Sunday, December 28, 2008

counter-historical fiction

I have just finished reading the fourth and final book in the Time's Tapestry series by Stephen Baxter. Overall, I find that the series is unlike the typical scifi novels I have read in the past and come to love. I would not say that I found the books boring, but I wouldn't recommend these to any scifi-reading friends unless I knew they had an earnest appreciation for millennia-spanning history lectures squeezed into the novel format.

The first book of the series is titled Emperor and the setting spans the course of Pre-Roman through Post-Roman historical England with fictional protagonists cast among famous historical figures. The pace of the story is that which will suddenly jump a century or two forward between chapters, and likewise, the following two books, Conqueror and Navigator follow the same breakneck speed.

Conqueror, still set in the England, follows a new group of fictional characters and recounts the invasions of the Vikings, the Normans, and the Germanic Saxons, though not necessarily in that order.

Navigator takes the reader through the Crusades, the back-and-forth conquests of Moorish Spain and the Iberian Peninsula, and culminates with the famous sea expeditions of trying to navigate the Atlantic passage to India and the far east.

____________________

* Task goal
In the review of the Time's Tapestry series, what makes Emperor's pace "breakneck," and which books share that pace? The entries after the review are separate material with no connection to it.

* Pixel coordinate grounding data
____________________

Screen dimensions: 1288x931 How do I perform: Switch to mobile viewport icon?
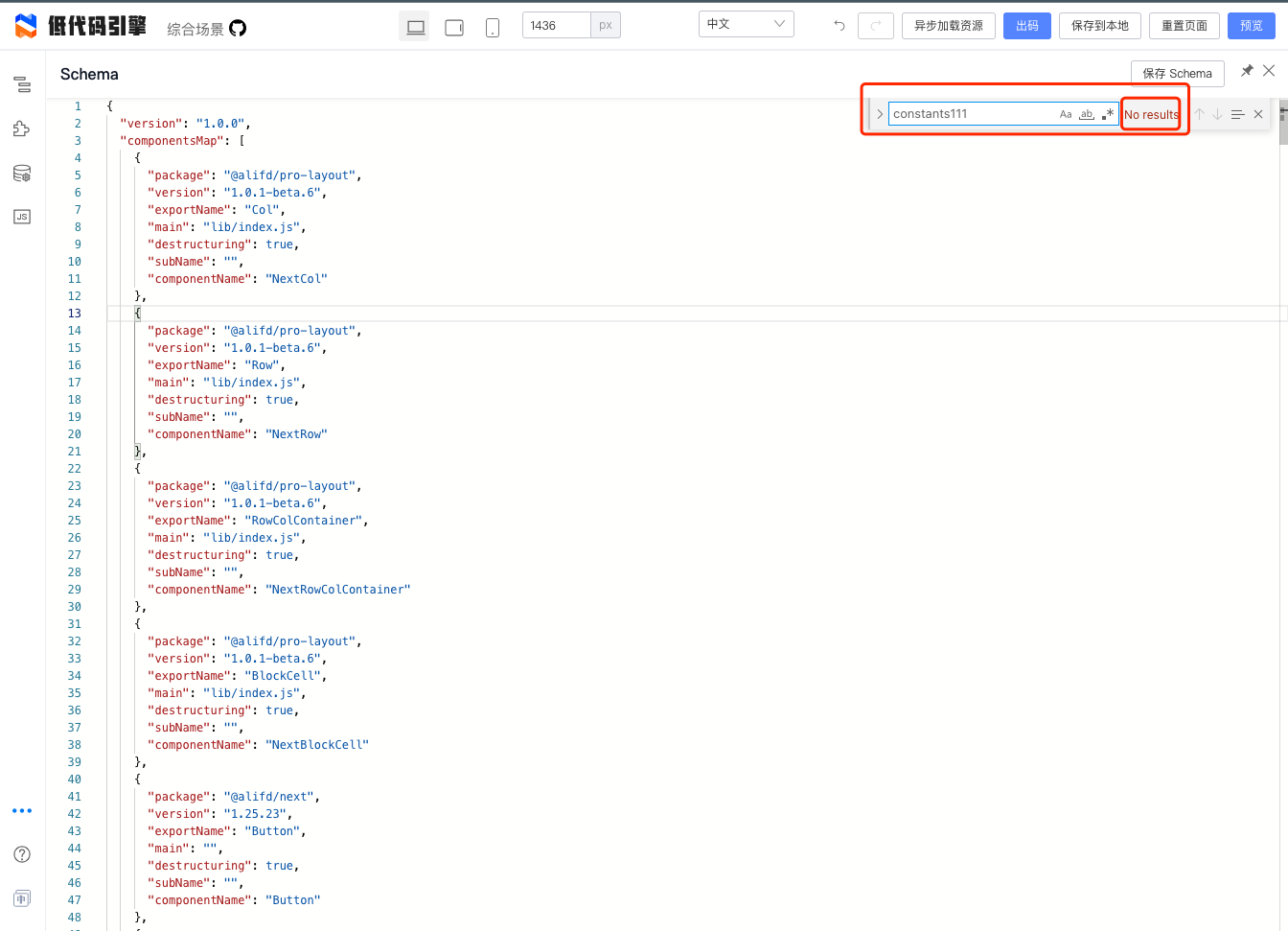pos(492,26)
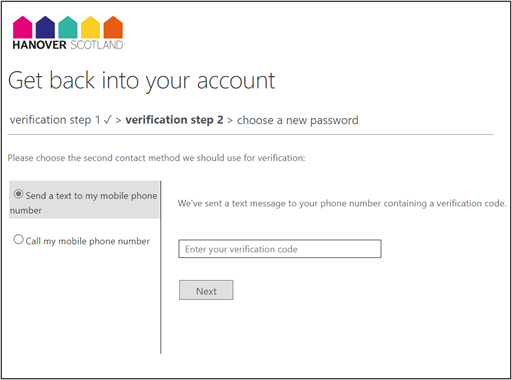
Task: Click the choose second contact method instruction
Action: pos(156,158)
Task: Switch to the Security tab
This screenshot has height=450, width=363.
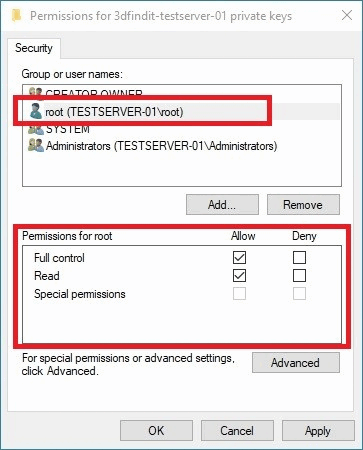Action: (34, 48)
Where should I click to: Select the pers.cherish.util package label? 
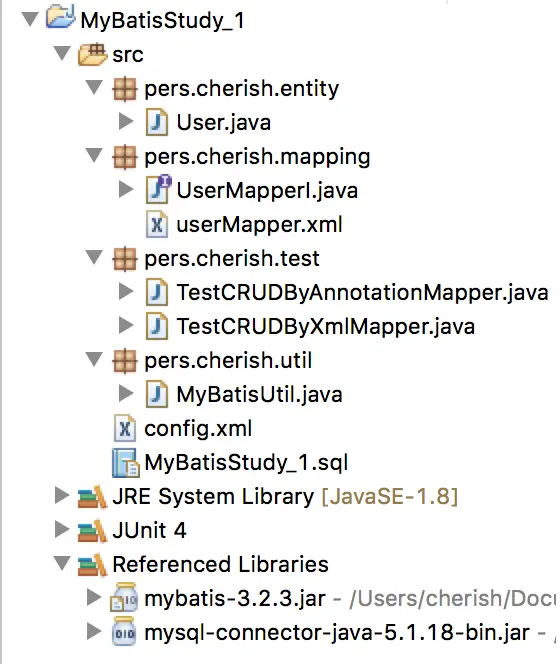[x=228, y=360]
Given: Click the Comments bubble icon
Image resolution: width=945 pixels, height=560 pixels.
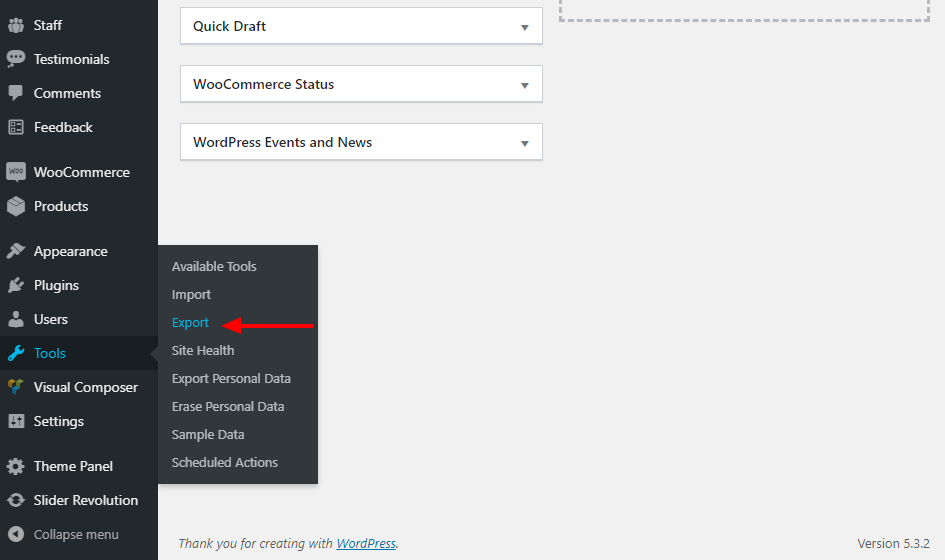Looking at the screenshot, I should 16,93.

____________________

* Exercise output
Emperor's story suddenly jumps a century or two forward between chapters. The next two books, Conqueror and Navigator, keep that same breakneck speed.